Позволю себе сделать на основе всего сказанного несколько обобщений.

Во-первых, вопреки общепринятому мнению и вопреки утверждениям советских теоретиков, настоящая НФ не боится ни мистики, ни метафизики, ни конкуренции «чистой» фантастики. Как раз наоборот. Она плохо себя чувствует в атмосфере сухого рационализма: в эпоху классицизма или позитивизма 1860-70-х гг. она замирает или выполняет третьестепенную роль служанки при утопическом трактате.
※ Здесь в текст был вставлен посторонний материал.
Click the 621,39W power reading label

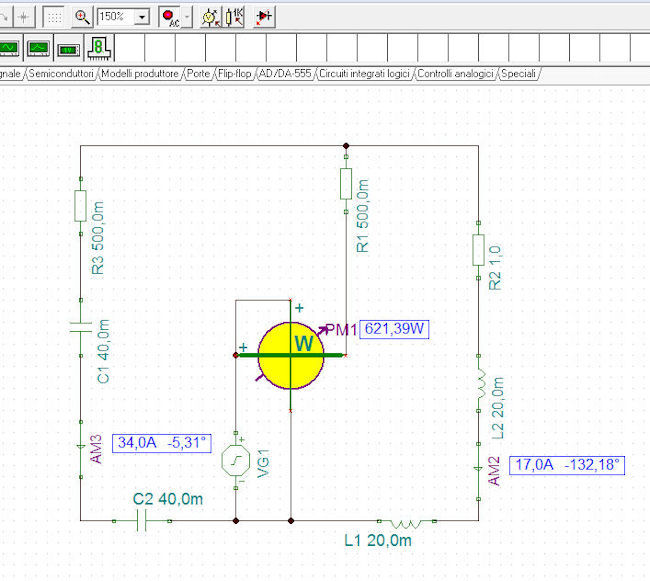393,329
Для того, чтобы НФ была жизнеспособной, ей нужен не плоский, упрощённый образ легко понятной вселенной, а сознание сложности мира, его необъятности, может быть, его непознаваемости. Только тогда игра возможными и невозможными вариантами приобретает глубокий смысл творческого познания, только тогда НФ получает шанс на художественность.

Во-вторых, периоды бурного развития НФ – и фантастики – приходятся на те моменты в истории литературы, когда ломаются установленные каноны и интенсивно ищутся новые формы. Фантастика и НФ в русской литературе издавна были одним из средств её обновления.

В-третьих, наконец, можно заметить, что обращение русской литературы к фантастике, к рациональной утопии, к научной фантастике обычно стимулируется влияниями извне: так было и в период классицизма, и в романтизме, и в символизме. Но это не обезьянья черта. Просто НФ как и вся литература – задыхается в изоляции. Для своего развития она нуждается в свежем воздухе.

Ураган революции, душивший одних, для других нёс с собой много свежего воздуха.